Testing, Testing, Testing

Chapter 6. Methods of Measuring Behavior


This chapter will assist students in understanding the different methods used to measure behavior and collect data, with emphasis placed on the research question as the driving force of the type of data that should be collected. Considerable time is devoted to the discussion of the types of tests as well as the techniques involved in conducting an item analysis. The use of attitude scales and survey questionnaires is also addressed.


List five reasons why tests are useful.
Discuss the various types of tests and how they are used.
Conduct an item analysis identifying the discrimination and difficulty indices for each item in a test.
Explain the difference between discrimination index and difficulty index.
List the various techniques used to record behavior.
Explain the differences between Thurstone and Likert scales.
Write questions using a Thurstone scale and Likert scales.
☆ ☆ ☆ ☆ ☆
**DIRECTIVE 1**
Which different verbs begin the lines in the Chapter 6 outline above that state what students should be able to do? Give each verb once.
**DIRECTIVE 2**
Answer these about the Chapter 6 outline above, one line each:
(a) What is the chapter's title?
(b) What does the opening paragraph call the driving force of the type of data that should be collected?
(c) Which two indices should an item analysis identify for each item in a test?

**DATA SHOWN**
☆ ☆ ☆ ☆ ☆
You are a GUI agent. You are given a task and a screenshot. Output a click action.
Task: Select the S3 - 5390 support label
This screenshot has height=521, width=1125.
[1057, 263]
☆ ☆ ☆ ☆ ☆
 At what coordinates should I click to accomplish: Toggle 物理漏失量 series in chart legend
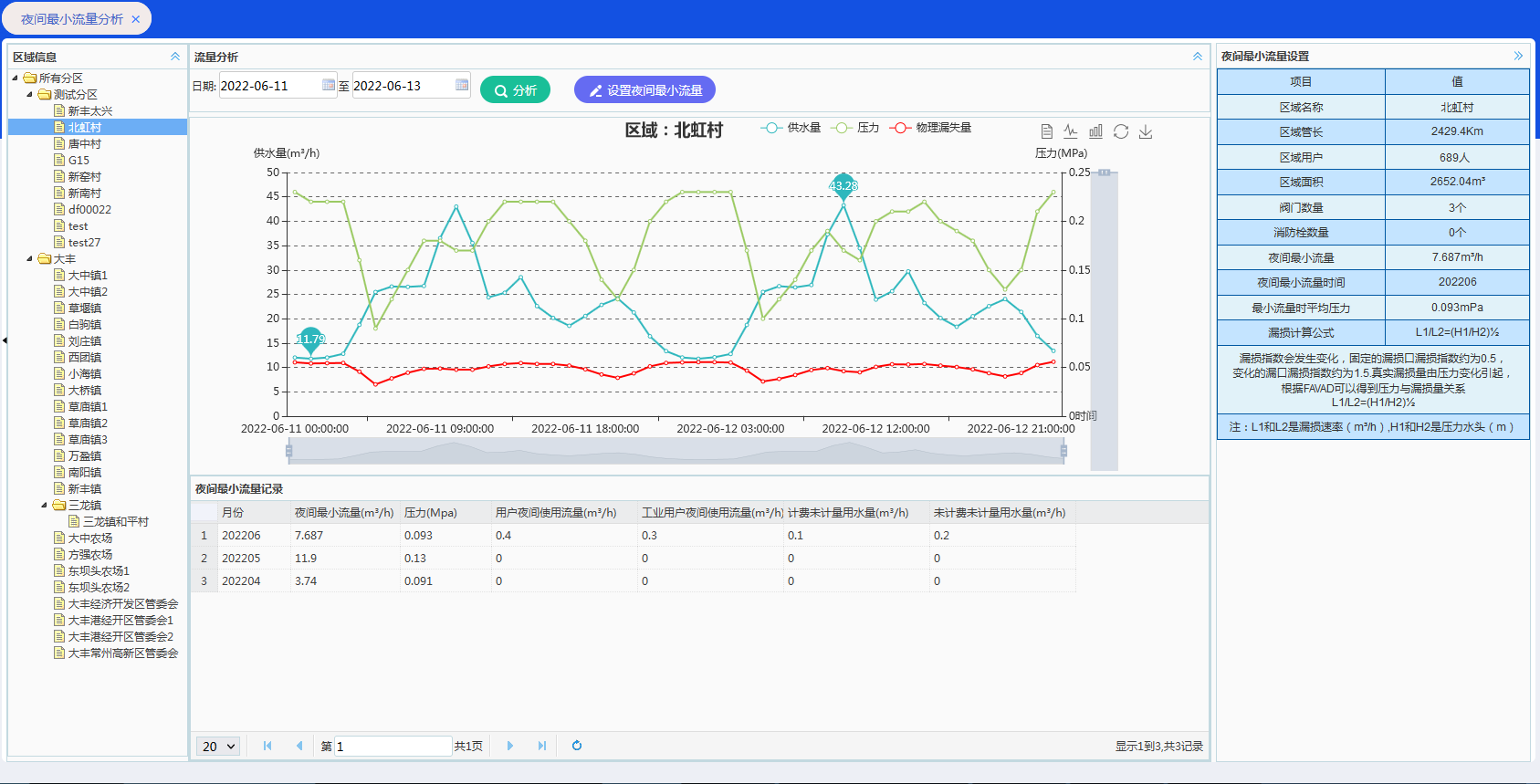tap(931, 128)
☆ ☆ ☆ ☆ ☆
**WORKED ANSWER 1**
List, Discuss, Conduct, Explain, Write

**WORKED ANSWER 2**
(a) Methods of Measuring Behavior
(b) The research question
(c) The discrimination index and the difficulty index